# Pandas 
[中文文档](https://www.pypandas.cn/)
[英文文档](https://pandas.pydata.org/)

## Pandas概览

Pandas 是 Python 的核心数据分析支持库，提供了快速、灵活、明确的数据结构，旨在简单、直观地处理关系型、标记型数据。Pandas 的目标是成为 Python 数据分析实践与实战的必备高级工具，其长远目标是成为最强大、最灵活、可以支持任何语言的开源数据分析工具。

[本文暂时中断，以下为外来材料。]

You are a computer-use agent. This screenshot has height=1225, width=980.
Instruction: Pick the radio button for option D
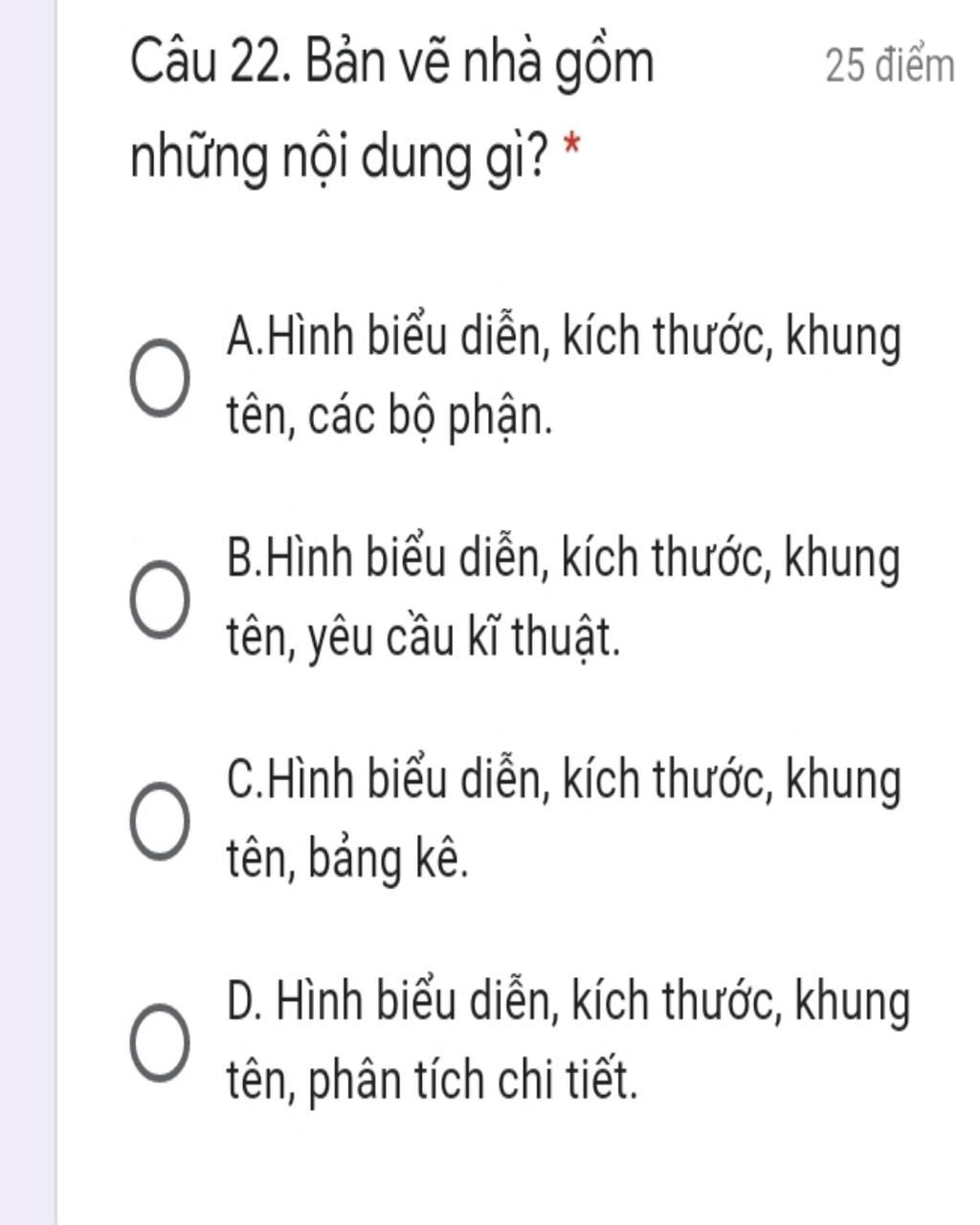tap(158, 1042)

经过多年不懈的努力，Pandas 离这个目标已经越来越近了。

Pandas 适用于处理以下类型的数据：

- 与 SQL 或 Excel 表类似的，含异构列的表格数据;
- 有序和无序（非固定频率）的时间序列数据;
- 带行列标签的矩阵数据，包括同构或异构型数据;
- 任意其它形式的观测、统计数据集, 数据转入 Pandas 数据结构时不必事先标记。

Pandas 的主要数据结构是 [Series](https://pandas.pydata.org/pandas-docs/stable/reference/api/pandas.Series.html#pandas.Series)（一维数据）与 [DataFrame](https://pandas.pydata.org/pandas-docs/stable/reference/api/pandas.DataFrame.html#pandas.DataFrame)（二维数据），这两种数据结构足以处理金融、统计、- 社会科学、工程等领域里的大多数典型用例。对于 R 用户，DataFrame 提供了比 R 语言 data.frame 更丰富的功能。Pandas 基于 [NumPy](https://www.numpy.org/) 开发，可以与其它第三方科学计算支持库完美集成。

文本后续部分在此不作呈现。